On Missing the March

Today was a big day for women across America. For men, too, but today was about women. I watched as loads of my friends trucked to Washington, D.C. - some in pink hats, others with homemade signs, still others with the names of women sharpied on their palm who were not able to make the journey. I constantly refreshed my Facebook feed to see rivers of women jamming the subway to join the sea of women already marching. And that's all I got to do. Watch.

I watched with a little bit of envy and a whole heap of sadness because I also wasn't marching.

Eventually, I was so overcome with what I can only describe as grief that, instead of working on my novel (which is my standard Saturday morning appointment), I turned on a Will and Grace marathon and tried to laugh myself into forgetting. But here I am at 7 PM, still unable to rid myself of the knot in my stomach, and feeling I must put this grief into words. Words that won't, most likely, be received with much enthusiasm. And will, even more likely, be just another voice in the cacophony of voices already sounding. But here I am. And here it goes.

Today I was watching, not because I was unable to attend. I didn't have a previous engagement (apart from my novel - who would have been enormously understanding if I cancelled). I could have easily made the 2 hour drive to get to our great nation's capital.

I watched today because I was not welcome.

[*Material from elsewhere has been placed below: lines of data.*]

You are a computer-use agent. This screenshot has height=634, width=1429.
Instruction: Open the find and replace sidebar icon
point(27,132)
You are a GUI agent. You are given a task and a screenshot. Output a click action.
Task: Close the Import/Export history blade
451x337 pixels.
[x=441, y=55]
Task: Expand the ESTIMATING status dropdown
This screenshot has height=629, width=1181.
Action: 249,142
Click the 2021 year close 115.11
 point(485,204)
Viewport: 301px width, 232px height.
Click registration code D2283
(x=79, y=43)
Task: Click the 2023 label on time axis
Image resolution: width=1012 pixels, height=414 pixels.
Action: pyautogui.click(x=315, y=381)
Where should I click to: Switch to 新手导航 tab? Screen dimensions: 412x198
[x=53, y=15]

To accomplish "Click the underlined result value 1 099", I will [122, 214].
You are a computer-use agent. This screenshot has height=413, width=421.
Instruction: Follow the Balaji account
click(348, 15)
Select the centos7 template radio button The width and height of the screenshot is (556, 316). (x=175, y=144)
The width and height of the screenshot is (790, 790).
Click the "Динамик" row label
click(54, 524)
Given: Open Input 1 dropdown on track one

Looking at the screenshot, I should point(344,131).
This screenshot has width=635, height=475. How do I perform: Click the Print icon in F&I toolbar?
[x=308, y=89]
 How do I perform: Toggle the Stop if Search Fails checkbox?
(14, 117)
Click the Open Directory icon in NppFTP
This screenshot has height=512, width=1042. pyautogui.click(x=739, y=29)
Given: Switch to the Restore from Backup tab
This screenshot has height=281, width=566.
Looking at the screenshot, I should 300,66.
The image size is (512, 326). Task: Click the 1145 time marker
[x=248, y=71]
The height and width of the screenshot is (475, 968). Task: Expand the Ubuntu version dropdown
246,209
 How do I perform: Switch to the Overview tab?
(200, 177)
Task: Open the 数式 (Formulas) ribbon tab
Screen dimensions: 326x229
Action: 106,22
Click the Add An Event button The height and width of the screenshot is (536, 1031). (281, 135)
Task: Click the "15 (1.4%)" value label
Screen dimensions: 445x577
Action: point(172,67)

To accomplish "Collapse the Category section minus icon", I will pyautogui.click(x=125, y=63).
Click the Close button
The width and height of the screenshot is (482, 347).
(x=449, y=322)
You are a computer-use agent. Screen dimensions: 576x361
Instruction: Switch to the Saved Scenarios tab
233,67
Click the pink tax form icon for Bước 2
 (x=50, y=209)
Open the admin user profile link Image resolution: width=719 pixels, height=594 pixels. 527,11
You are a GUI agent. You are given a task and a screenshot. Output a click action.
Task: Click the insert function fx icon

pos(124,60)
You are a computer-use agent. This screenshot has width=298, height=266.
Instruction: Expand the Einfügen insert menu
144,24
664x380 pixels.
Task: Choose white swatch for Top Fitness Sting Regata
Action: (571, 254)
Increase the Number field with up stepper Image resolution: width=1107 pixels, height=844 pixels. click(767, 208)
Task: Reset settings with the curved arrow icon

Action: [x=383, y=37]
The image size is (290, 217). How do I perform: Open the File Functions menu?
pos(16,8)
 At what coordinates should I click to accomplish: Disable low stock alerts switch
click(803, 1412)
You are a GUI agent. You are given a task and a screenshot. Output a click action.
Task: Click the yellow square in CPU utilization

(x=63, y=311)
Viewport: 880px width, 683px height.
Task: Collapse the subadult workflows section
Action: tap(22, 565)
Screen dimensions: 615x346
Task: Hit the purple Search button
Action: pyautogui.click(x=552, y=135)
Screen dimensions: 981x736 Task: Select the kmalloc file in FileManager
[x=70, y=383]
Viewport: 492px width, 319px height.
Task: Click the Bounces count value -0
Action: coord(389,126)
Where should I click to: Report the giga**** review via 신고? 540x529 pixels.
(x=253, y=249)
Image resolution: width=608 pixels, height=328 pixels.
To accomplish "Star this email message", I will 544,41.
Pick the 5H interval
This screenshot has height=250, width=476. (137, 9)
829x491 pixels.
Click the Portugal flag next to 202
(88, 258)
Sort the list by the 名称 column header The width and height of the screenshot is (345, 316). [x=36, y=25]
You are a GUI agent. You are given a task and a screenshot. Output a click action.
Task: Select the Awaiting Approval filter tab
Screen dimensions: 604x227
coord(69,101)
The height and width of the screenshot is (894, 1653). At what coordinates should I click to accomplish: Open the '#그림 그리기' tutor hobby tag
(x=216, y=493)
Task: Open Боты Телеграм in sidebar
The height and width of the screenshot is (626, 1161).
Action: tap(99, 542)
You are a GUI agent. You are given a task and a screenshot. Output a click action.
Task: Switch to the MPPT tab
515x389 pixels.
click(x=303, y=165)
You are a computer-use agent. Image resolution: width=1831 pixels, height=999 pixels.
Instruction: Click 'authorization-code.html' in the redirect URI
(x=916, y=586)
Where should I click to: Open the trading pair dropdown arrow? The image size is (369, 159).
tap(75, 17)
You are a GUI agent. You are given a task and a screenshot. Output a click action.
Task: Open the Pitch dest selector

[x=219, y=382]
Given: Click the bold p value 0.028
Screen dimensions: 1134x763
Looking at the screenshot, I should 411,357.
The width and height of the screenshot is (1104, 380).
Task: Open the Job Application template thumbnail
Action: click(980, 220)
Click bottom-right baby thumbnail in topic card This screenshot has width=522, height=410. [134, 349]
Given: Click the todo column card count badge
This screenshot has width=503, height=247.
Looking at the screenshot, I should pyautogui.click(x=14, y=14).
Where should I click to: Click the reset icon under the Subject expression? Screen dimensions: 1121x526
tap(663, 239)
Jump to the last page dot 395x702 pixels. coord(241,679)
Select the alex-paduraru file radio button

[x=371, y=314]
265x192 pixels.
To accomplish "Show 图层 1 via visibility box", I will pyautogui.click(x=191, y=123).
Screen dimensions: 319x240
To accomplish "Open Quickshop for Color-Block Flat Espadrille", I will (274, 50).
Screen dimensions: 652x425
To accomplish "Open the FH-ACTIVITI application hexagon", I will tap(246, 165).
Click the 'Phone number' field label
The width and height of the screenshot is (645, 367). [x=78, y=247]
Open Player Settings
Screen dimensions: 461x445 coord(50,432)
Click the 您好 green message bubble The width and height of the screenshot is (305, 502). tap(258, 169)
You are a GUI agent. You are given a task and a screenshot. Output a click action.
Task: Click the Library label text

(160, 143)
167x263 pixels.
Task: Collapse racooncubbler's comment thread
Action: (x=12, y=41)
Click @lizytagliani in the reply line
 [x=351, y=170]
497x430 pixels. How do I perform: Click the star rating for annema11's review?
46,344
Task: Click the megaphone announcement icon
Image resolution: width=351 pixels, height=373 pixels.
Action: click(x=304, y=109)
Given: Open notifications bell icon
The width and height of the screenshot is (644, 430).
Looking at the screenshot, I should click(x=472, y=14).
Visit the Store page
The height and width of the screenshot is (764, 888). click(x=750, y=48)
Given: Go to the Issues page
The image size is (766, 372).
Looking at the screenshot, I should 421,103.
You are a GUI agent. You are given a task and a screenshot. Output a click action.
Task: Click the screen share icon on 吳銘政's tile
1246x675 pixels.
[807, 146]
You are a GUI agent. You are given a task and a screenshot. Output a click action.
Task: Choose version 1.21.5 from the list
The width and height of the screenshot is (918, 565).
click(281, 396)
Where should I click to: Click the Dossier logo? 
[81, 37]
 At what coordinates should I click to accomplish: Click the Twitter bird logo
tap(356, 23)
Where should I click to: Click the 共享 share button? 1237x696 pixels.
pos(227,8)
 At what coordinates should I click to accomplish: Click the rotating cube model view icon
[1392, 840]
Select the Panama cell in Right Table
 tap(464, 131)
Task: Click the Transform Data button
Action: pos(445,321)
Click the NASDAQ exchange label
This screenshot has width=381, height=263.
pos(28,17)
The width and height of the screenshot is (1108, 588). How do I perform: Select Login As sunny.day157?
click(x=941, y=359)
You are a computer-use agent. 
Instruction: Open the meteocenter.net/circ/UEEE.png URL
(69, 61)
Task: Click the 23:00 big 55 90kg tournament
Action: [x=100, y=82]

When first I heard about the Women's March, I was pumped. I wanted to see what it was all about. I went onto the website and read through their Unity Principles. Human Rights. Check. Ending Violence. Check. Reproductive Rights. Che—wait. What? I read further. "We believe in Reproductive Freedom . . . This means open access to safe, legal, affordable abortion. . ." Evidently if you have any qualms about abortion, you aren't invited to the party. 

Because of my faith and my belief that every single human life matters - even the unborn - I don't get to participate in a movement that I care deeply about. Abortion, I believe, is a human rights violation that stems from women's rights violations.

Okay, maybe I could overlook this. Maybe I could still participate. Then I read this:

So if anyone who does not support abortion wants to be involved, it causes harm and prompts horror? It seems this march isn't for all women. Inclusivity is actually exclusive. As reported by Emma Green in The Atlantic, the Women's March organization stated, "The Women's March platform is pro-choice and that has been our stance from day one." So today's march is evidently only for women that agree on certain points. 

Quite honestly, I'm not interested in arguing the points of pro-choice vs. pro-life. Mostly I'm not interested in arguing because arguing has never changed a mind or built a bridge. (Though it's destroyed a bunch.) I'm interested in the fact that a march promoting tolerance and unity and peace and equality has categorically alienated millions of women in this country. 

What a collosal missed opportunity.

A few years ago I spent time with a friend who had chosen to have an abortion. She told me, "I felt trapped. Like I had no other choice." I believe that's how most women feel when they choose abortion, trapped. 

But what if their job allowed for paid maternity leave.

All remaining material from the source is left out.